Introduction
Les droits fonciers sont des droits sur la terre, le territoire et les ressources naturelles. Bref, c’est le droit sur l’espace-ressource. La gouvernance territoriale décentralisée, quant-à elle, est un mode de gouvernance où les pouvoirs spécifiques sont transférés aux autorités locales (Régions, communes et Chefferies traditionnelles). Au Cameroun, les droits fonciers sont-ils reconnus dans la gouvernance territoriale décentralisée ? Il convient de préciser que même si les droits fonciers sont parfois reconnus dans la gouvernance territoriale décentralisée (I), il n’en demeure pas moins qu’ils soient limités dans certaines hypothèses (II).
I- Les droits fonciers reconnus dans la gouvernance territoriale décentralisée
Les droits fonciers sont reconnus dans le processus de la décentralisation territoriale au Cameroun. Il découle de la loi n°96/06 du 18 janvier 1996 portant révision de la Constitution du 02 juin 1972, modifiée et complétée par la loi n°2008/001 du 14 avril 2008 (article 57 alinéa 3) et de la loi n°2019/024 du 24 décembre 2019 portant code général des collectivités territoriales (article 307 alinéa 2), que le Président du conseil régional est une personnalité autochtone de la Région. Ainsi, l’autochtonie, ayant pour principal corollaire la terre, conditionne la qualité des présidents Régionaux au Cameroun. C’est une reconnaissance indirecte des droits fonciers des autochtones pris sous l’angle des textes précités.
Dans le cadre des chefferies traditionnelles, la chefferie d’un village autochtone a déjà été reconnue au Cameroun en 2021. Il s’agit du village ASSOK où Sa Majesté Martin ABILA a été installé comme chef traditionnel par les autorités administratives. Il s’agit aussi d’une reconnaissance indirecte des droits fonciers [des peuples autochtones]. Les droits fonciers sont aussi reconnus dans les gouvernances forestière et minière au Cameroun. Ici, le droit à la participation au processus de prise de décision contribue à la reconnaissance des droits fonciers des communautés locales et autochtones. En matière forestière, les forêts communautaires sont des lieux où les communautés locales et autochtones ont des droits fonciers reconnus. Ils y participent pleinement à la gouvernance de ces territoires, même si cette participation est encore primitive.

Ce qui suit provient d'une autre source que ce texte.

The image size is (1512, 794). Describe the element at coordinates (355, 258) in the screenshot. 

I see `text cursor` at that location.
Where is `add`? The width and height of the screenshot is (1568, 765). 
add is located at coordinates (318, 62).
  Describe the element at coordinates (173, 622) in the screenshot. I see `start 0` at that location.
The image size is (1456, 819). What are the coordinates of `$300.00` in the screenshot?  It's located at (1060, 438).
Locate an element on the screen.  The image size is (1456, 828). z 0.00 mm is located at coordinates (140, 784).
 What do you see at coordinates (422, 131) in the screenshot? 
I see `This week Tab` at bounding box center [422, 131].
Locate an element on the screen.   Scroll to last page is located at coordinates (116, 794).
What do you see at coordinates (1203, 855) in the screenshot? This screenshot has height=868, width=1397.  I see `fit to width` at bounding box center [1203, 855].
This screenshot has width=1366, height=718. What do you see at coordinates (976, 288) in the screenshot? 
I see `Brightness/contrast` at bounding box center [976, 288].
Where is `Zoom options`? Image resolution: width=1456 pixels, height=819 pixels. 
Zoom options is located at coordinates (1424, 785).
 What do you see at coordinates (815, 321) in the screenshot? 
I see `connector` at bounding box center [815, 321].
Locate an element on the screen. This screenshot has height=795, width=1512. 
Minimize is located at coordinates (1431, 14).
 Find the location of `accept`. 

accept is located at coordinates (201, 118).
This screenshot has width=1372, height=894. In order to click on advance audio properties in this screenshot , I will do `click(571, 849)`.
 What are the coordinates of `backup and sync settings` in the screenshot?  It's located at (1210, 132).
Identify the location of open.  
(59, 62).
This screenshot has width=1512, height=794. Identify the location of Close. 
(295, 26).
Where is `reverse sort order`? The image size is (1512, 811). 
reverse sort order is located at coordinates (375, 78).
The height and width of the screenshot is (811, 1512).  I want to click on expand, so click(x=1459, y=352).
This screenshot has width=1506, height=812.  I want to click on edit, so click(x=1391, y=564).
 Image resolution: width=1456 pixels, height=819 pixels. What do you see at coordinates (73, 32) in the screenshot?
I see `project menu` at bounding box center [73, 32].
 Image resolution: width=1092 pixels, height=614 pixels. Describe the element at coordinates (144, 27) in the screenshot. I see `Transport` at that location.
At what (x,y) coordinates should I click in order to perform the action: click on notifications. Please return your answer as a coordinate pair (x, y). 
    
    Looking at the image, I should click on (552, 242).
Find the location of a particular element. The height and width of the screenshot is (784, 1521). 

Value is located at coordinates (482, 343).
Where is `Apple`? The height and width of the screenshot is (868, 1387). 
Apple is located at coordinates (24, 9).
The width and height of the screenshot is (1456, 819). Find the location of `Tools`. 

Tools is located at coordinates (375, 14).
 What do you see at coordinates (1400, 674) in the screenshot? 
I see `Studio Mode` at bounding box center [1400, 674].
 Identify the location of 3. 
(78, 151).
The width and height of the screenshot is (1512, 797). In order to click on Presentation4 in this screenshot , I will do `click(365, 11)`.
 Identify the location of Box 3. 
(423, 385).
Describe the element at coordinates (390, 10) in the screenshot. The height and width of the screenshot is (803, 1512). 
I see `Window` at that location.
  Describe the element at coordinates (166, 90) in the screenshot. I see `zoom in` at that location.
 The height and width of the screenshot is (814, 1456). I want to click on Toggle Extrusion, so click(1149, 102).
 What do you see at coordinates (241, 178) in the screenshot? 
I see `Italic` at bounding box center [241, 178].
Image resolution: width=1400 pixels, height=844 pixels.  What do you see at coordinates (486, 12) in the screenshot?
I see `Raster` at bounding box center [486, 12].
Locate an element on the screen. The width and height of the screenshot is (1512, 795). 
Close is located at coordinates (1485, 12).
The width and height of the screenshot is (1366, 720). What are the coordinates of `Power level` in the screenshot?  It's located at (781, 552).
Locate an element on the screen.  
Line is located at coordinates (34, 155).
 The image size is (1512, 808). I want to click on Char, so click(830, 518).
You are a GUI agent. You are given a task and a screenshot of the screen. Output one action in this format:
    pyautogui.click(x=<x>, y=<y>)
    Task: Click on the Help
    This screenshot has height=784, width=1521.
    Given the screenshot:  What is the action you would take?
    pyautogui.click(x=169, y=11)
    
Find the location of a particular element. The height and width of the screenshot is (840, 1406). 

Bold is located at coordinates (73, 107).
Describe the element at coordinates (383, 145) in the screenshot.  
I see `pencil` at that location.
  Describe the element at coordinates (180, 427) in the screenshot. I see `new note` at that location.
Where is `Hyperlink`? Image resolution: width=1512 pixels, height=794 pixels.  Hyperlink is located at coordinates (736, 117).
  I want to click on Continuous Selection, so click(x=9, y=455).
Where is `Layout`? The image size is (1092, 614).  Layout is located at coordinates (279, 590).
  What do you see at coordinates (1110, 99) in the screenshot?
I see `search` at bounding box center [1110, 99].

II- Les insuffisances constatées
La reconnaissance des droits fonciers est parfois limitée dans la gouvernance territoriale décentralisée au Cameroun.
Premièrement, la condition de l’autochtonie imposée pour devenir Président du conseil régional contribue à la marginalisation d’une partie des populations. Le terme « autochtone » employé par le constituant et le législateur contribue à la marginalisation des véritables peuples autochtones du Cameroun. Dans le processus de décentralisation, les droits des véritables peuples autochtones (Baka, Bakola, Bagyéli, Bedzan et Bororos) ne sont pas très respectés. Leurs droits fonciers n’en sont donc pas pleinement reconnus. Bien plus, un seul village autochtone a été reconnu au Cameroun jusqu’en 2021. Qu’en est-il des autres? Dans cette hypothèse, les droits fonciers des véritables peuples autochtones du Cameroun ne sont pas pleinement reconnus dans la gouvernance du territoire.
Conclusion
En définitive, les droits fonciers et la gouvernance territoriale décentralisée ont un certain lien. Même si ce lien présente un caractère de complémentarité au Cameroun, il n’en demeure pas moins que dans certaines hypothèses, les droits fonciers ne sont pas pleinement reconnus dans le processus de gouvernance territoriale. La reconnaissance des villages et chefferies traditionnelles des véritables peuples autochtones du Cameroun (Baka, Bakola, Bagyéli, Bedzan et Bororos) et leur participation effective au processus de gouvernance pourraient permettre de combler quelques lacunes majeures.